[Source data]

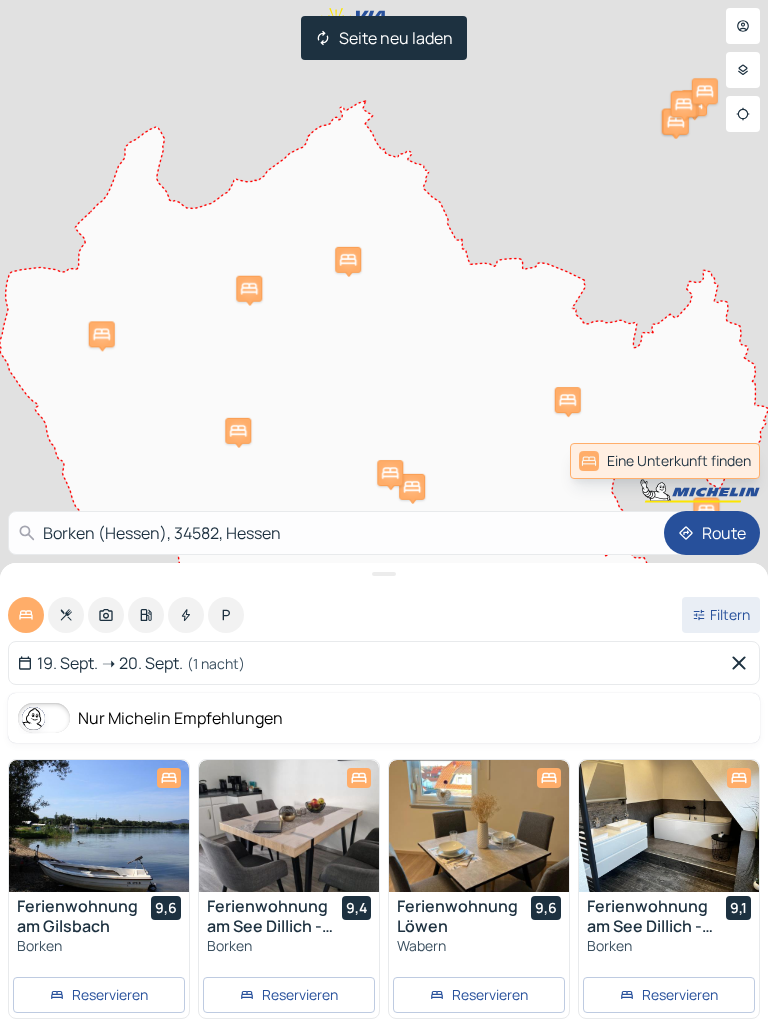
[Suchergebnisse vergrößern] (384, 574)
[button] (568, 400)
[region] (99, 826)
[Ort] (743, 114)
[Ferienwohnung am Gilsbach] (99, 826)
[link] (716, 461)
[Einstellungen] (743, 70)
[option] (26, 615)
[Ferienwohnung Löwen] (479, 826)
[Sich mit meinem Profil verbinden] (743, 26)
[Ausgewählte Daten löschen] (743, 663)
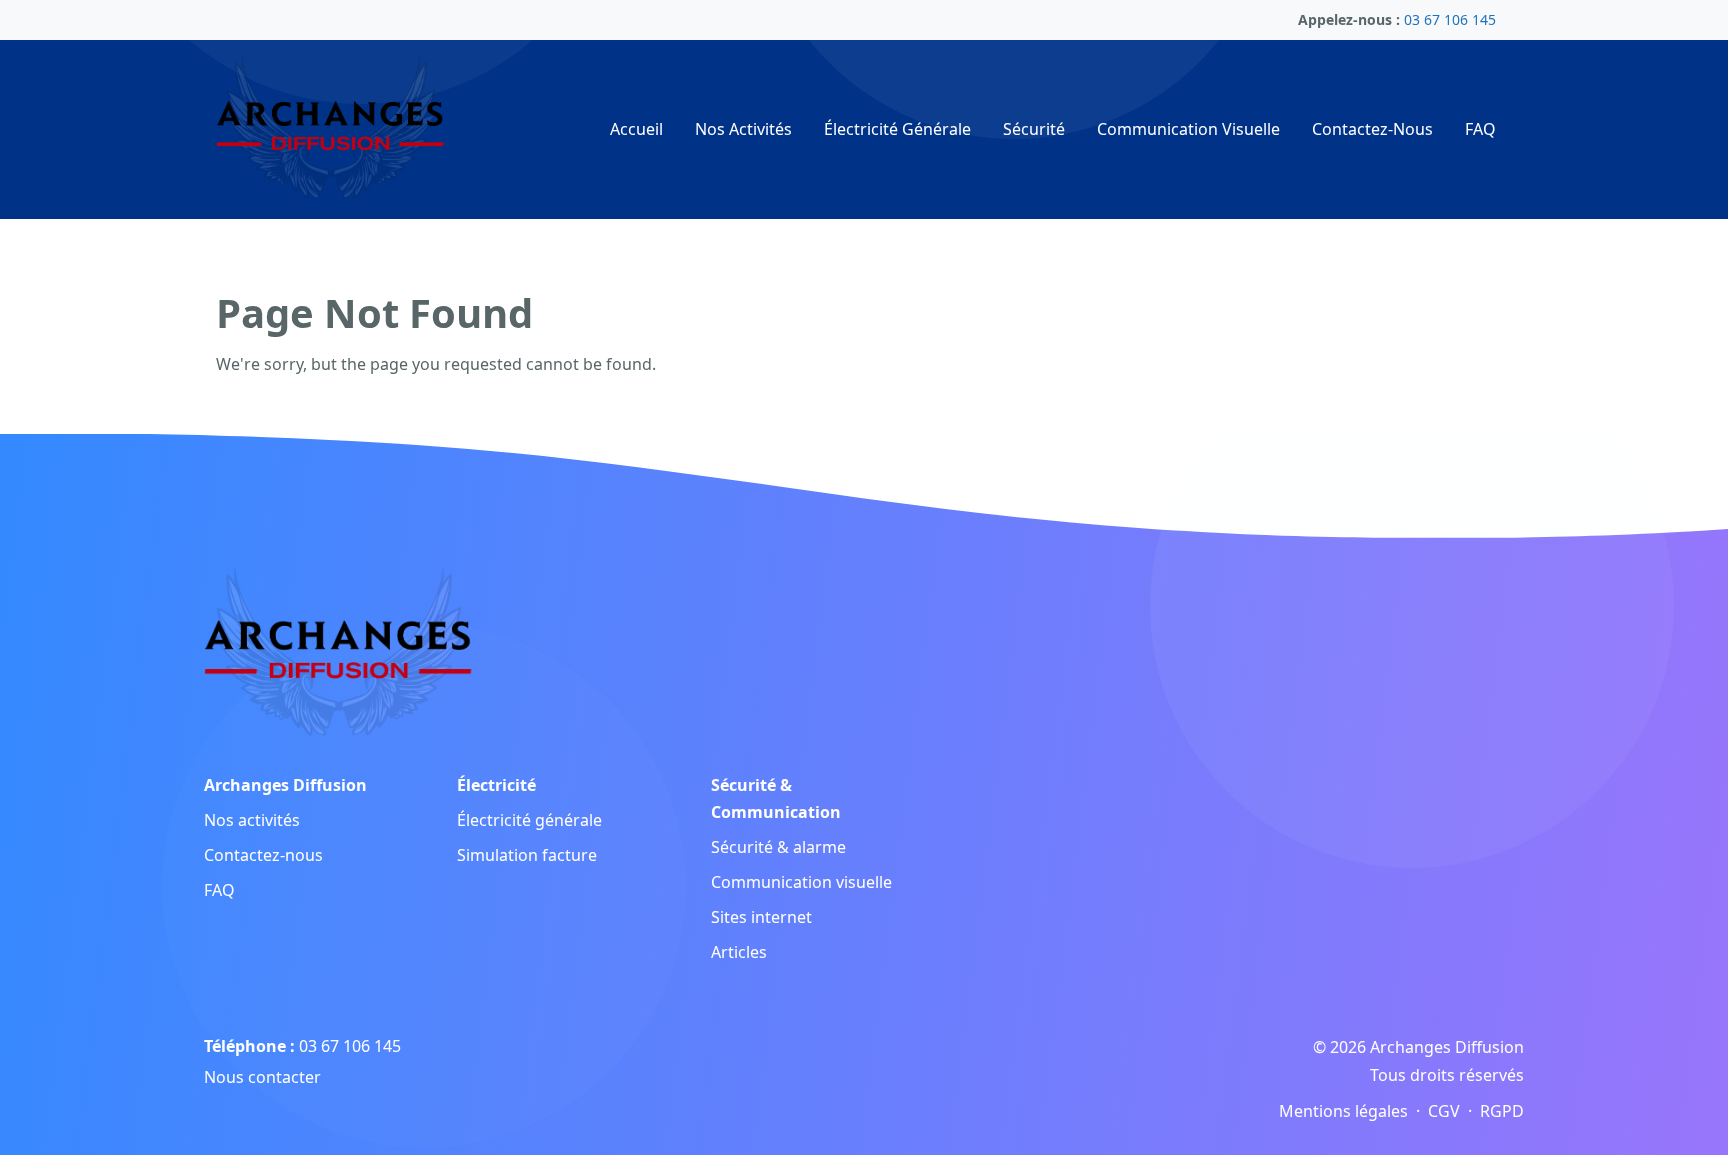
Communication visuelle (801, 882)
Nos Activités (743, 129)
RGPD (1502, 1111)
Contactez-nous (263, 855)
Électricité (496, 785)
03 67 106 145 (350, 1046)
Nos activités (252, 820)
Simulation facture (527, 855)
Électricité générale (529, 820)
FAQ (1480, 129)
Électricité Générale (897, 129)
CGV (1444, 1111)
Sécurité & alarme (778, 847)
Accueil (636, 129)
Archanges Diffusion (285, 785)
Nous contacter (262, 1077)
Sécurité (1034, 129)
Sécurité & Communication (776, 798)
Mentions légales (1343, 1111)
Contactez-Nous (1372, 129)
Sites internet (761, 917)
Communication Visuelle (1188, 129)
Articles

▶ [To do]:
The last part of the records is the answer, beginning at the line that holds "Électricité (496, 785)" and including the final line, repeated exactly.

▶ [Written response]:
Électricité (496, 785)
03 67 106 145 (350, 1046)
Nos activités (252, 820)
Simulation facture (527, 855)
Électricité générale (529, 820)
FAQ (1480, 129)
Électricité Générale (897, 129)
CGV (1444, 1111)
Sécurité & alarme (778, 847)
Accueil (636, 129)
Archanges Diffusion (285, 785)
Nous contacter (262, 1077)
Sécurité (1034, 129)
Sécurité & Communication (776, 798)
Mentions légales (1343, 1111)
Contactez-Nous (1372, 129)
Sites internet (761, 917)
Communication Visuelle (1188, 129)
Articles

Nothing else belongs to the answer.